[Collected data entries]
==================================================

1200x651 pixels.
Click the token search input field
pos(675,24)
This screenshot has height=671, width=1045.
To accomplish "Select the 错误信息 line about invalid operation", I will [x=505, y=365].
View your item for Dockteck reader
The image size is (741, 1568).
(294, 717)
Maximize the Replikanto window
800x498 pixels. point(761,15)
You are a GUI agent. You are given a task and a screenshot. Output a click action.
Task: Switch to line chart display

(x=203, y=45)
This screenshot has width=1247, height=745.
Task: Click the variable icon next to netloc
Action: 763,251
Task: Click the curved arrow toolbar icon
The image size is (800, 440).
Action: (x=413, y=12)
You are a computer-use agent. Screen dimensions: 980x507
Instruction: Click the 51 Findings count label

==================================================

◆ **Aim of the exercise**: Filter the data above, keeping only lines that include the string "agent".

◆ **Response area**:
You are a GUI agent. You are given a task and a screenshot. Output a click action.
You are a computer-use agent. Screen dimensions: 980x507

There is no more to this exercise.